WASHINGTON – Congressman Charles F. Bass (NH-02) supported legislation in the House Energy and Commerce Committee this morning that will repeal the Independent Payment Advisory Board (IPAB), a board of unelected bureaucrats that would have the power to restrict access to health care for Medicare beneficiaries as a means of saving money. IPAB was originally created in the President's health care law, the Patient Protection and Affordable Care Act.

H.R. 452, the Medicare Decisions Accountability Act, passed the Committee this morning by a voice vote and is expected to be considered in the full House of Representatives later this month.

Bass said:

"We've already seen the extent to which the President's health care law will infringe on an individual's right to make his or her own health care decisions, whether it's forcing providers to discontinue popular Medicare Advantage plans for seniors or mandating exactly what health care services employers have to offer regardless of their employees' needs or beliefs, and the law hasn't even taken full effect yet. Now the President wants to put an unelected board of 15 bureaucrats between seniors and their doctors.

"Subject to neither the normal administrative procedures nor safeguards, the Independent Payment Advisory Board will be able to operate outside of Congressional oversight. And more alarmingly, IPAB will ration care by threatening to force physicians to stop accepting new Medicare patients and by giving bureaucrats unchecked power to make health care decisions that should be left to patients and their doctors.

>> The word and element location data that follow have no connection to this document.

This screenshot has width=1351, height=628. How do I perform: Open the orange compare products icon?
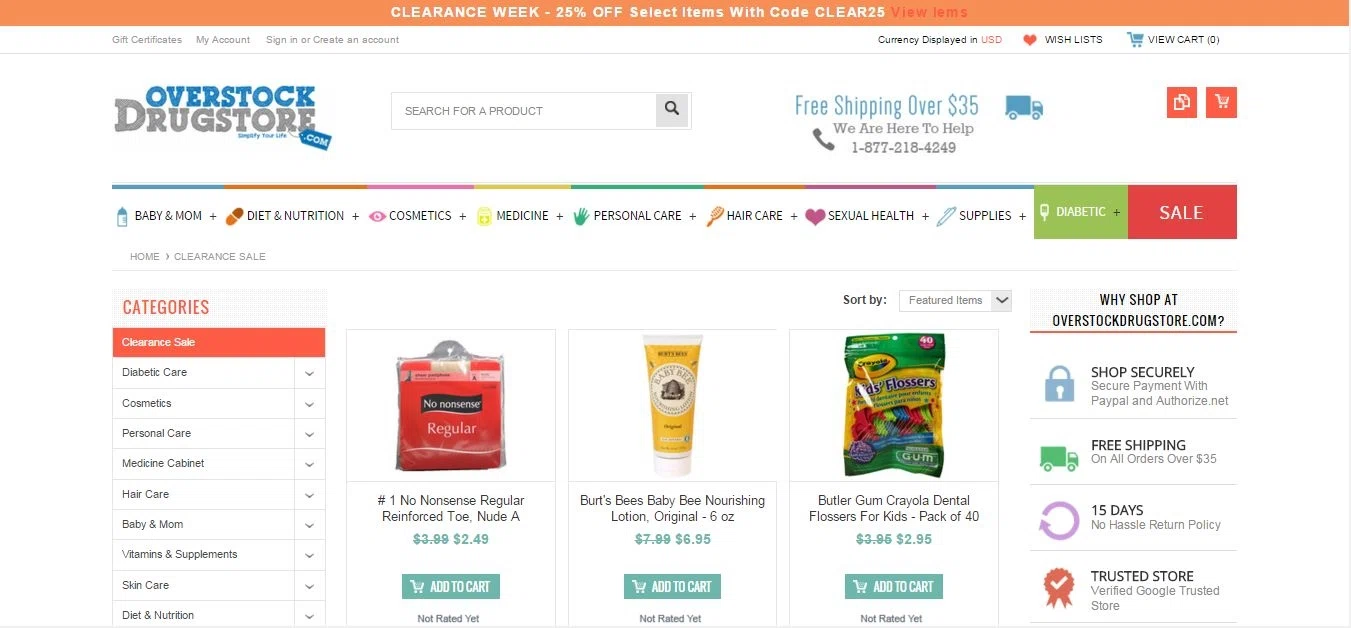click(1182, 102)
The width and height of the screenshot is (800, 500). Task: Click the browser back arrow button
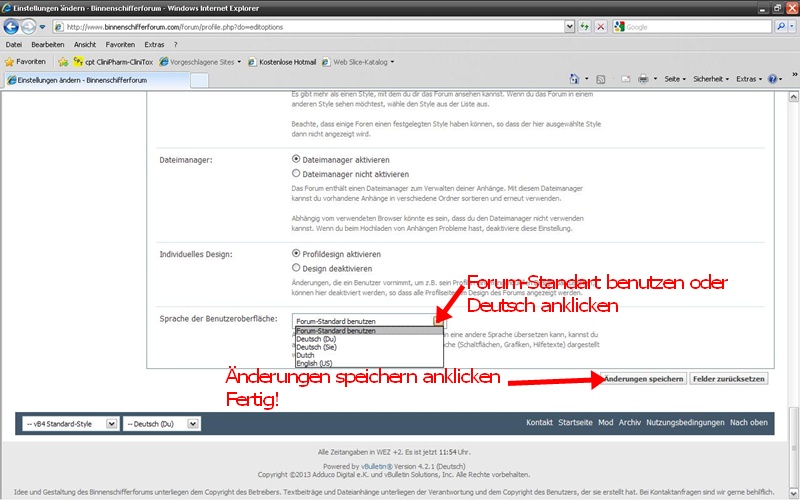[12, 27]
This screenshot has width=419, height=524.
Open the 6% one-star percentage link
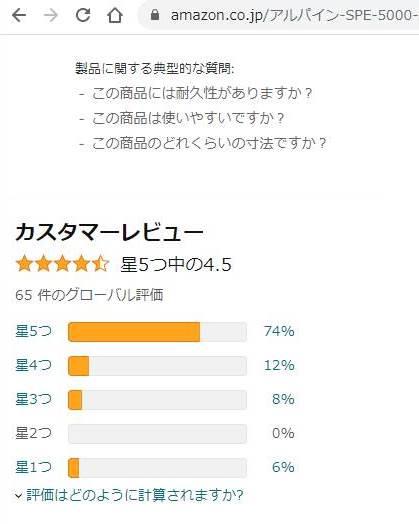pyautogui.click(x=283, y=467)
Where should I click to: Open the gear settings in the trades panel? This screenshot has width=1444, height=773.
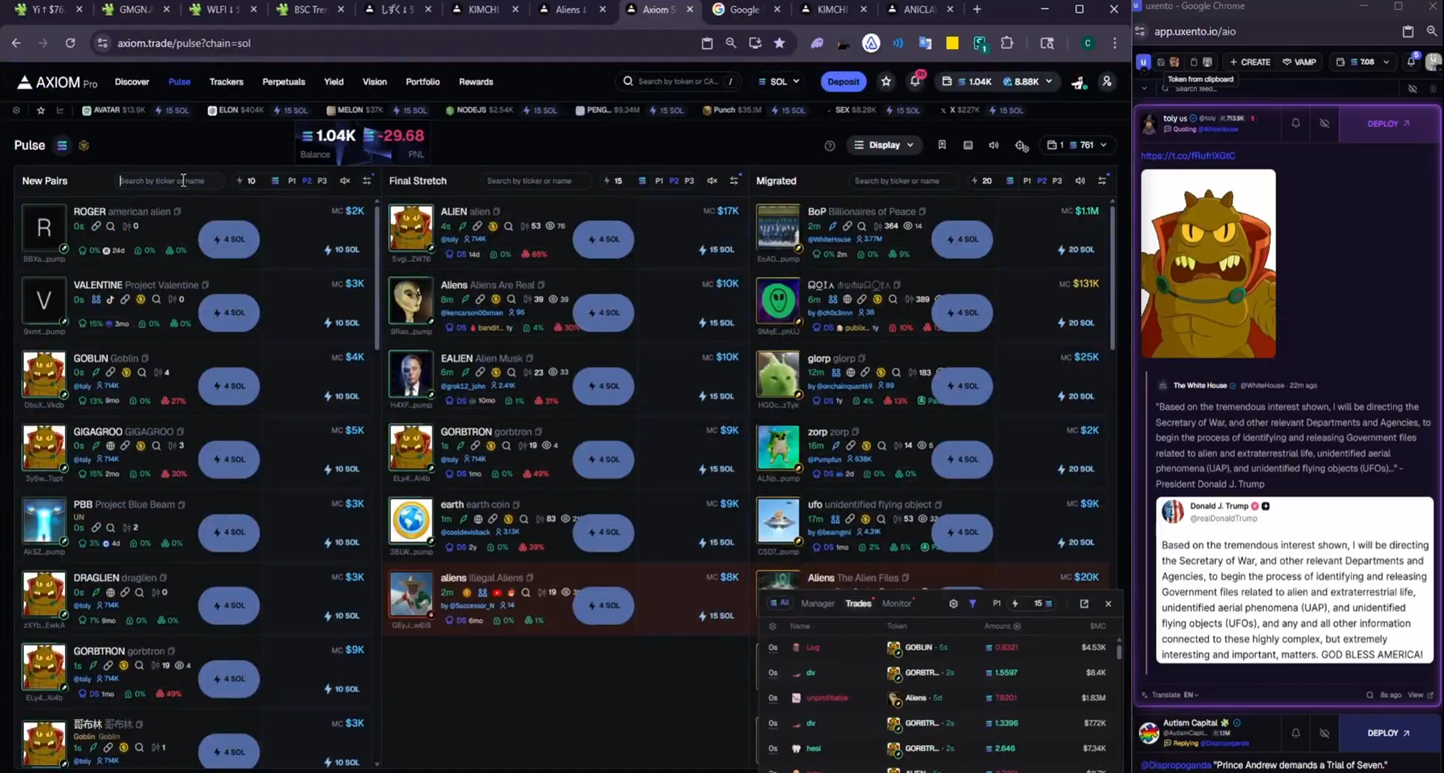pos(953,604)
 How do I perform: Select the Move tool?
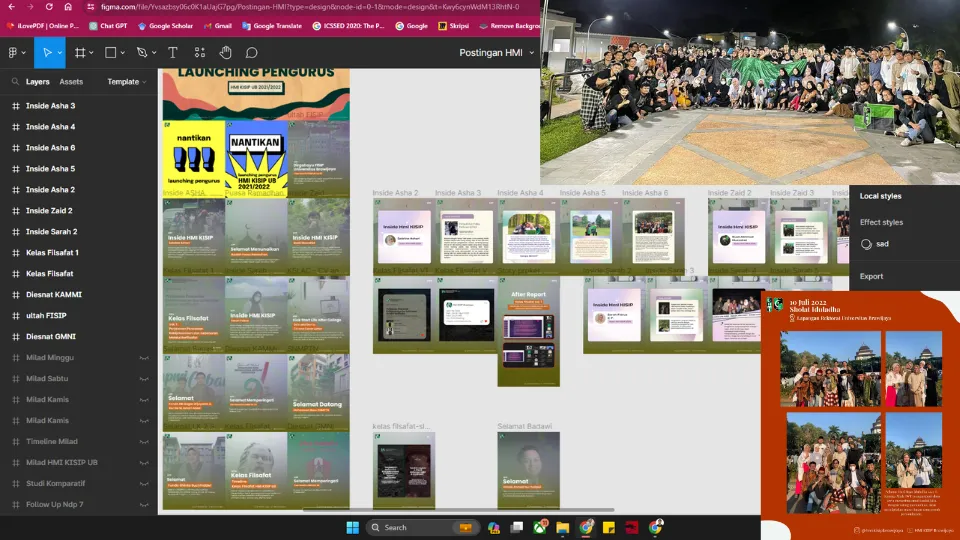44,52
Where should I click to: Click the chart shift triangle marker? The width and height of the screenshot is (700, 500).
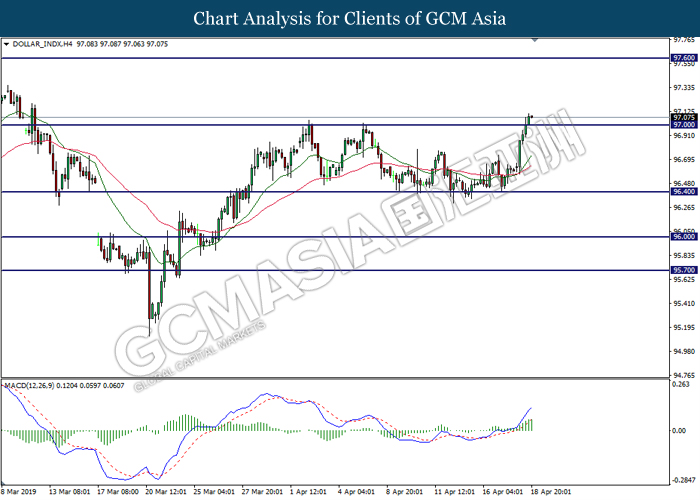tap(538, 40)
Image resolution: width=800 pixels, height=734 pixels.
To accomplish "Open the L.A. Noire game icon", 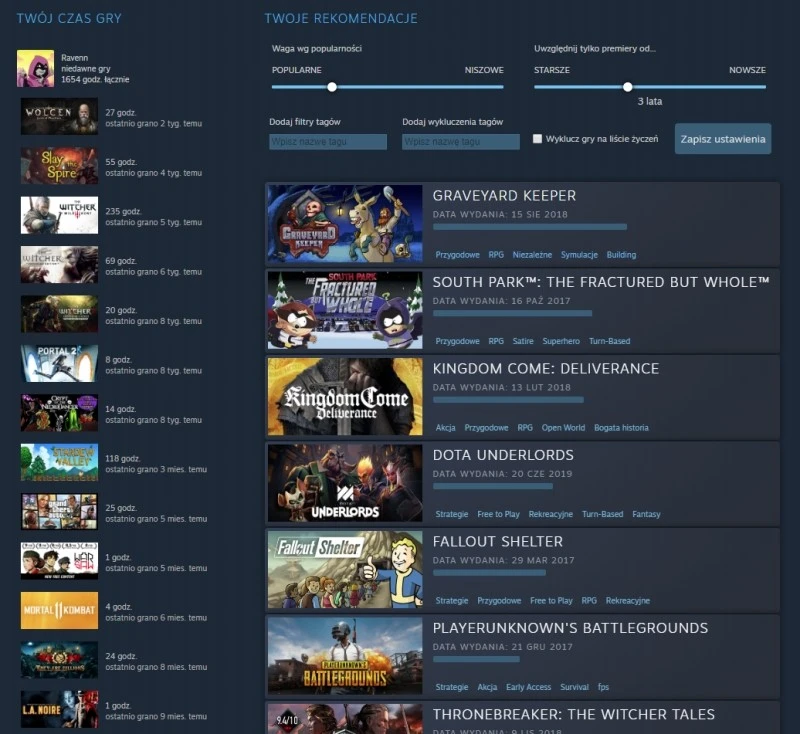I will pos(59,709).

"We face difficult decisions about how to protect and preserve the Medicare program for current and future beneficiaries, but rationing care and leaving health care decisions to bureaucrats is not the answer. Repealing the flawed health care law once and for all is a start to enacting patient-based health care reform that will improve care, increase access, and lower costs for everyone."

Last June, the House Energy and Commerce Committee passed, with bipartisan support, an amendment offered by Bass that would ensure the Committee will oppose any plans that end Medicare, will recommend support for proposals to repeal provisions that provide an unelected, 15-member body to ration care for those 55 or older, and will work on proposals to preserve the program and save it from bankruptcy in 2024.